Both hail from Jackson, Michigan, where they went to the same high school. “Mary Beth and I met as freshmen; Mary Beth’s older brother was my best friend,” recalled Dan. Their son, Charles, lives in San Francisco and their daughter, Anna, in Amherst, Massachussetts.

The Scheids have made an effort to become part of the community, Dan serves as a trustee of the Historical Society of Princeton. “Being a part of the community was important to us and gave us a reason to make the move now when we are still young and active rather than later,” he said.
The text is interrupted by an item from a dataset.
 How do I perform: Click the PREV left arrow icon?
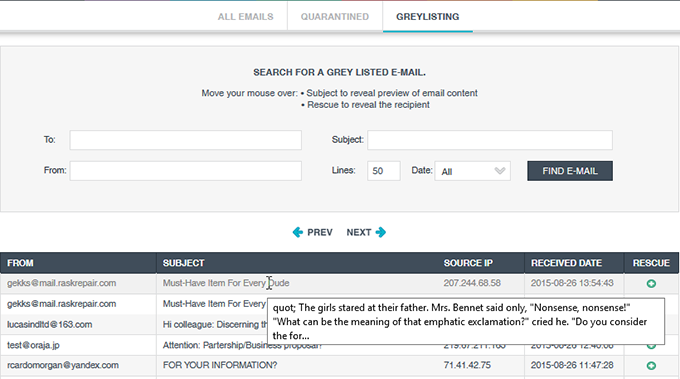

One of the best things Mary Beth has found in Princeton is the Newcomers and Friends Club run by the Princeton YWCA, which has about 200 members and serves as an excellent conduit for those new to the town. “I do one activity with the group at least once a week and we have met a lot of couples this way,” she said.

 Princeton Living

Besides access to their growing family, living in Princeton offers other benefits. They find the cost of living in Princeton to be much less than they experienced in London. “It’s comparable to center city Philadelphia.” said Dan. “The big difference in living here is substantially higher taxes of all sorts, property taxes, income and sales taxes combined compared to Philadelphia and elsewhere in Pennsylvania. But when it comes to normal living expenses and food, costs are much the same.1

Located on Paul Robeson Place between Chambers and Witherspoon Streets, The Residences at Palmer Square complete a development project begun by Edgar Palmer in 1937. The new homes were designed along the lines of a European-style town square that would include shops, restaurants and residences. The brick Federal style exteriors are designed to complement existing buildings.

According to a press release, the residential community offers custom interior features and appointments including private elevators, 9- and 10-foot high ceilings and tray ceilings, extensive millwork, fireplaces with marble hearths, pocket doors and elegant crown moldings. Gourmet kitchens have maple cabinets, granite countertops, and Viking stainless steel appliances; spa-like master baths feature whirlpool tubs, double sinks, glass showers, and marble countertops. Many of the homes have their own terraces and there are landscaped promenades, courtyards, and common outdoor areas. There is also indoor parking for residents.

There are 32 different floor plans from two- and three-bedroom, single-level flats, to two- and three-bedroom, multi-level townhouses.

The single level flats have between 1,623 and 4,130 square feet of living space; the townhomes have between 2,622 and 3,084 square feet. The flats range in price from $1.245 to $3.4 million; the townhomes from $1.775 to $2,195 million.

A limited number of rental residences are also available, with two- and three-bedroom floor plans ranging from 1,623 to 3,195 square feet of living space monthly rents starting at S4.800.